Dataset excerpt
########
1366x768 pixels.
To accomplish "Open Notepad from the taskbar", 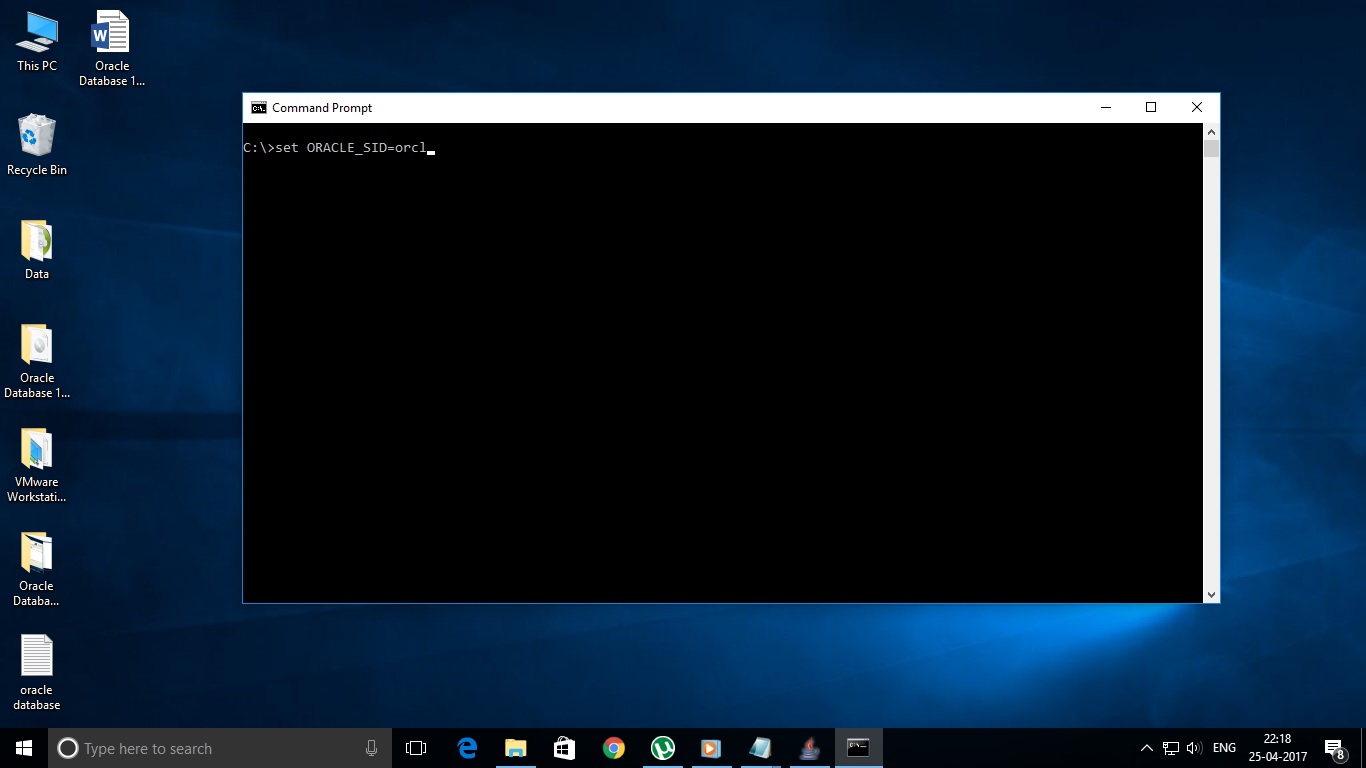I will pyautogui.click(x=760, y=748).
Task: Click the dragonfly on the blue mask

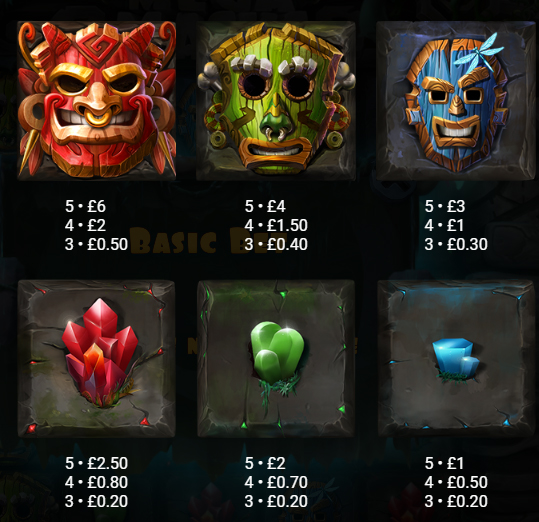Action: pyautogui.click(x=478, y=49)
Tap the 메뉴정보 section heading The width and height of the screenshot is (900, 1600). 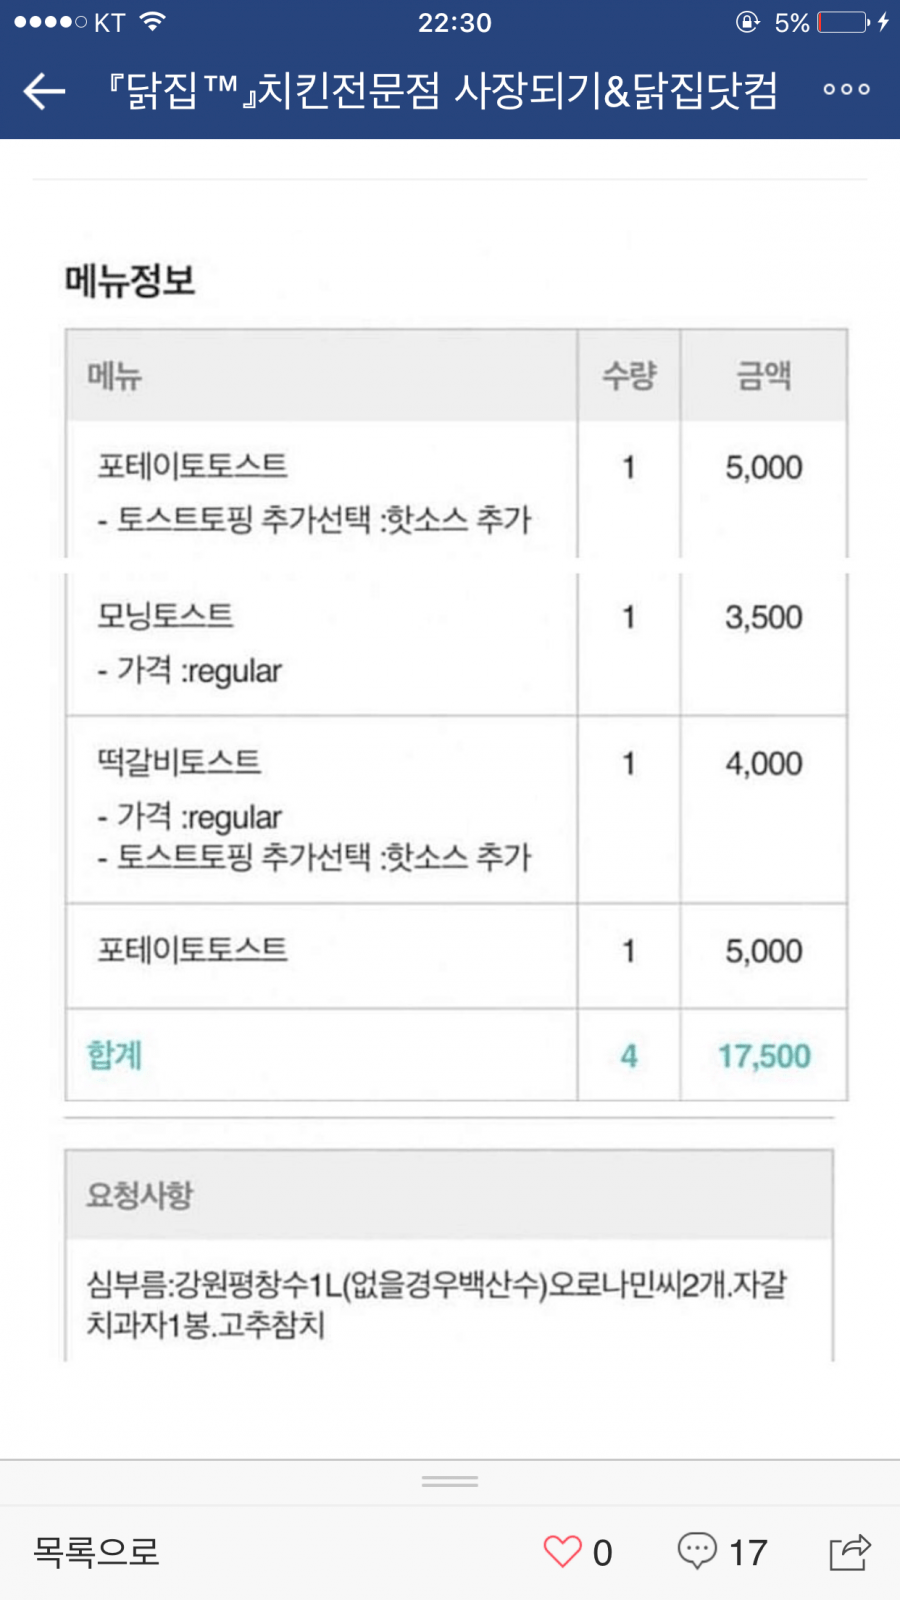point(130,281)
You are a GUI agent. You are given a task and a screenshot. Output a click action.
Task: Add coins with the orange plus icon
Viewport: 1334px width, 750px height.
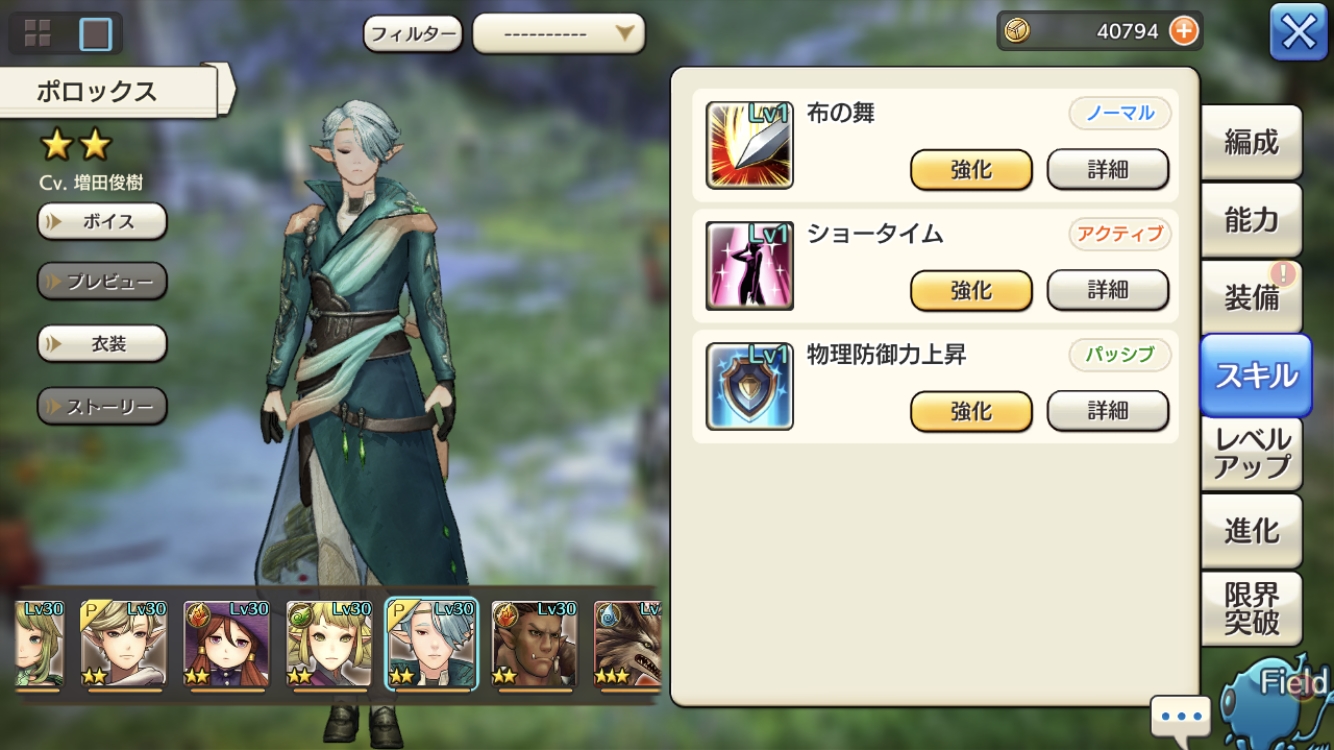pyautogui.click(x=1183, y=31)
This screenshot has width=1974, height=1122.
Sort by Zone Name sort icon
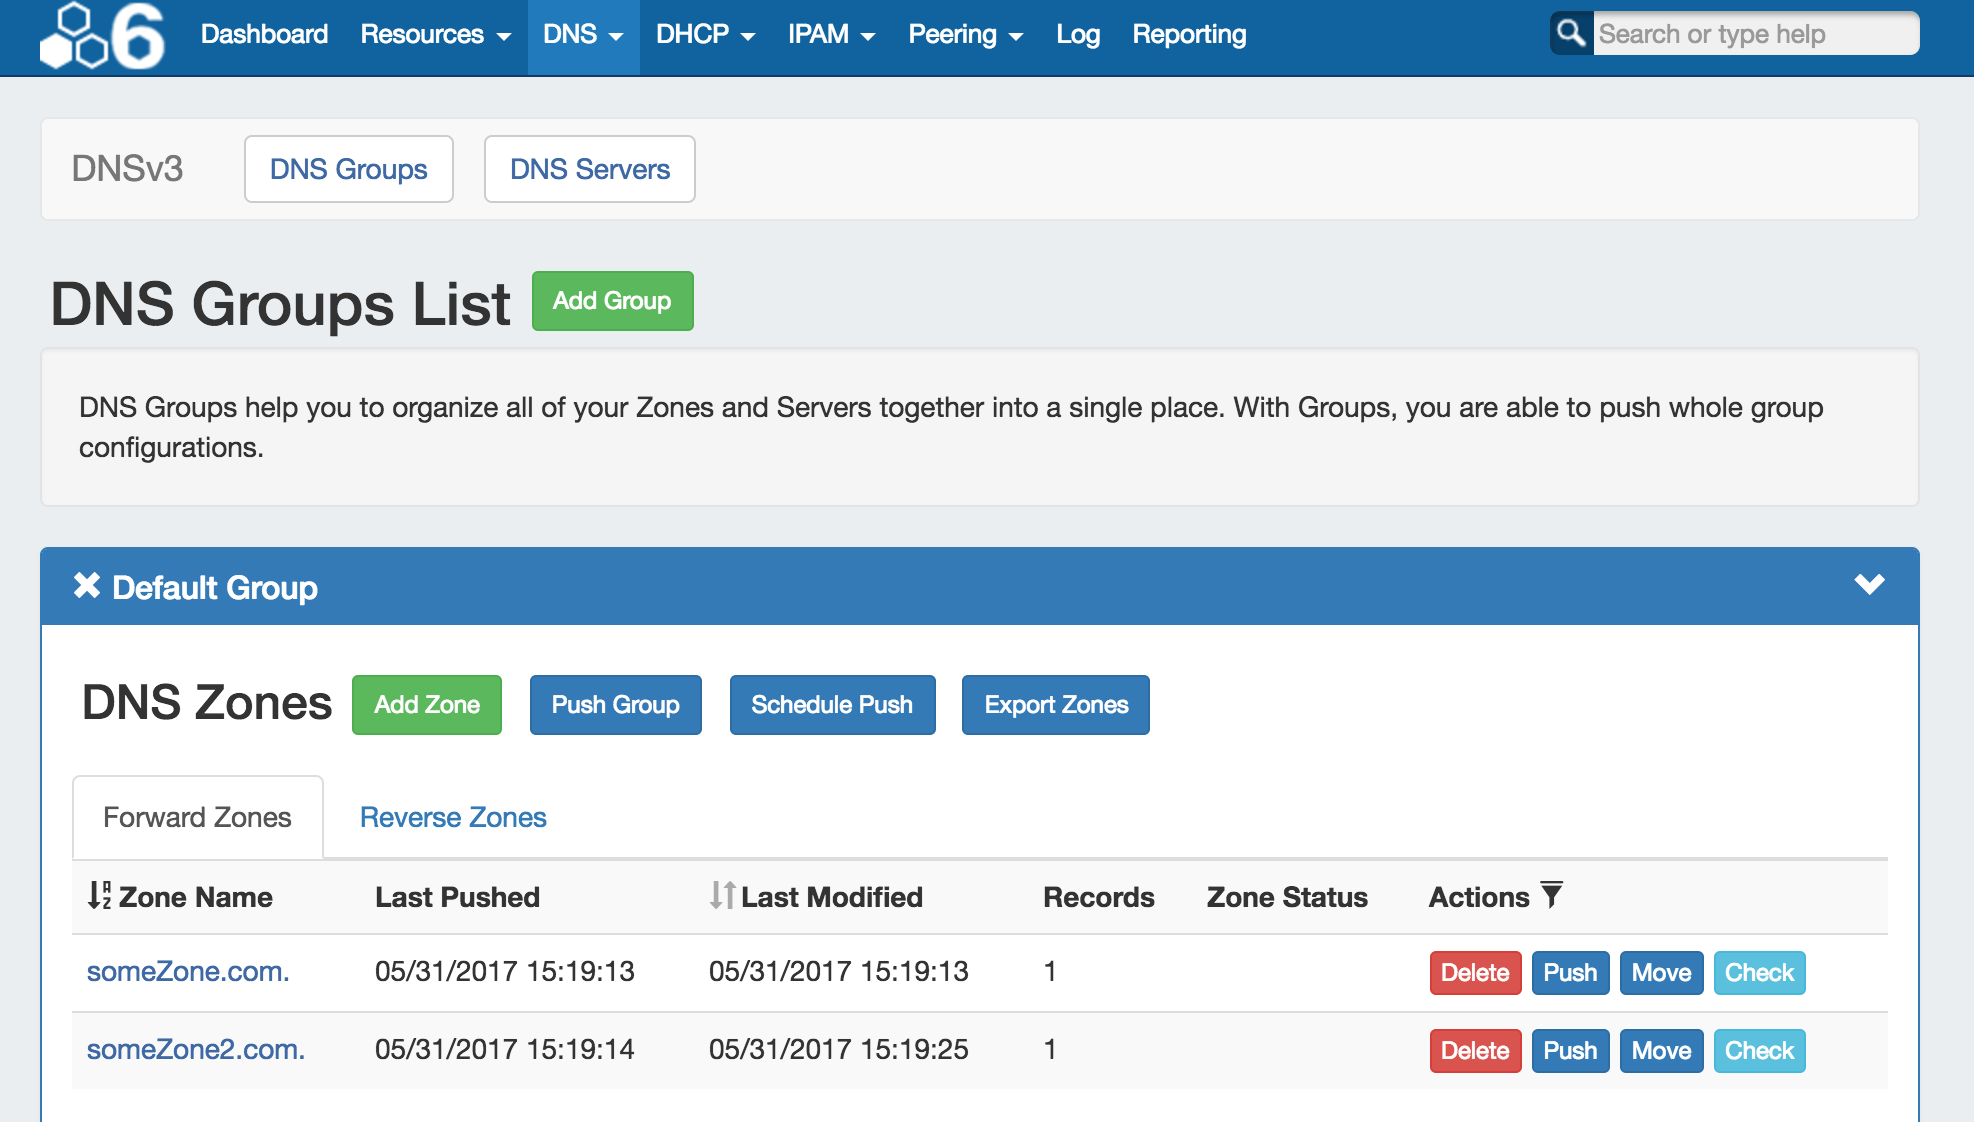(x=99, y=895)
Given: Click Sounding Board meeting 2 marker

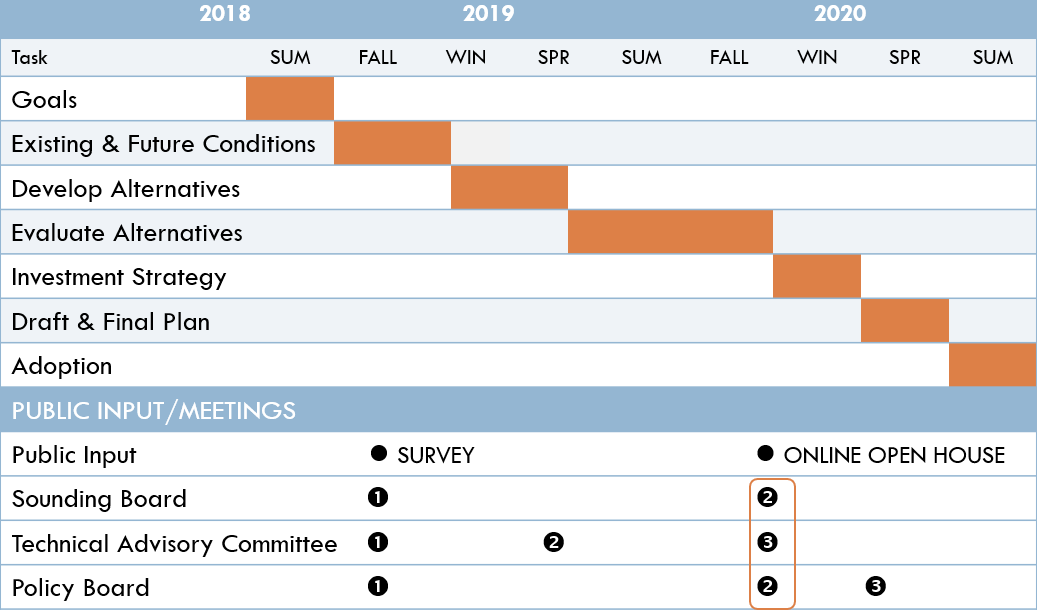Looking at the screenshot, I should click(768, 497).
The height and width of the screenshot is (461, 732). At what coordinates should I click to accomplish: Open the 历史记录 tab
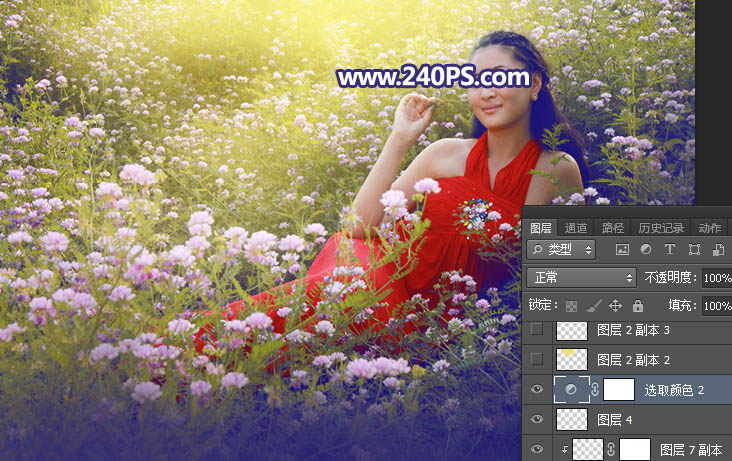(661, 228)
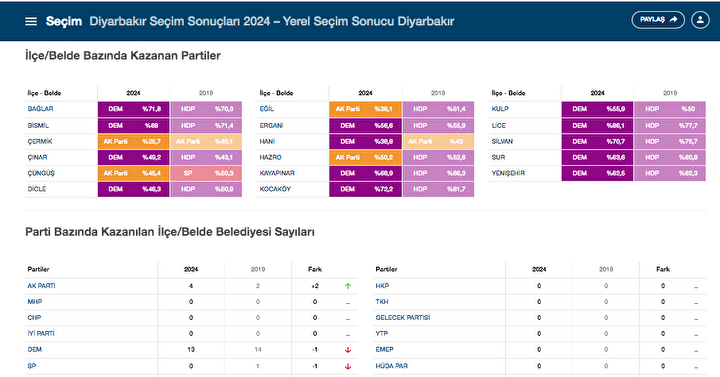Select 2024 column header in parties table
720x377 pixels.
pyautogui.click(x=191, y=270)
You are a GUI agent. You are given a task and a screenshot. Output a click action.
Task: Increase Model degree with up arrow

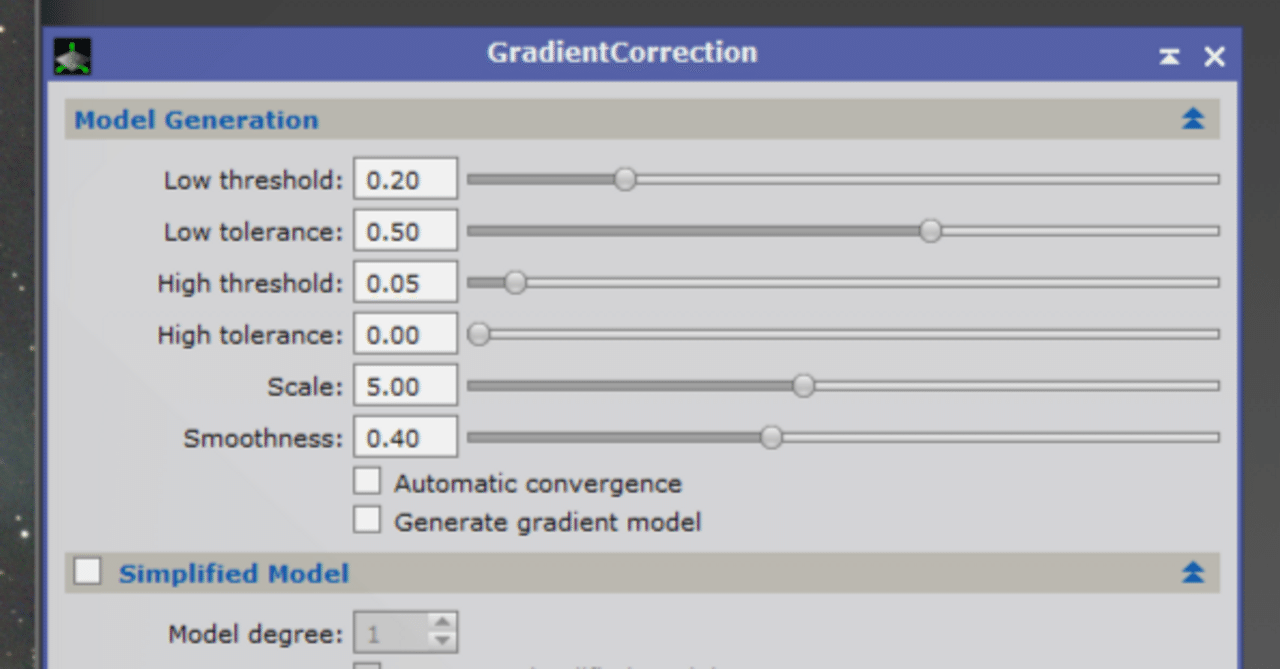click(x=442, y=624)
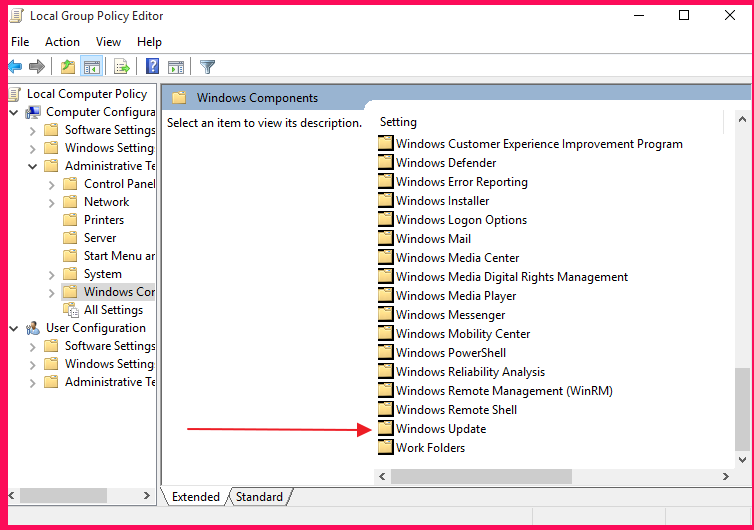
########
*Task instructions*: Reproduce the material verbatim, beginning with the line that contains "The height and" and continuing through the end of the material, with the pictures omitted.

*Answer for the task*:
The height and width of the screenshot is (461, 732). At what coordinates should I click to accomplish: Open the 历史记录 tab
(661, 228)
Select 2024 column header in parties table
720x377 pixels.
pyautogui.click(x=191, y=270)
You are a GUI agent. You are given a task and a screenshot. Output a click action.
Task: Increase Model degree with up arrow

click(x=442, y=624)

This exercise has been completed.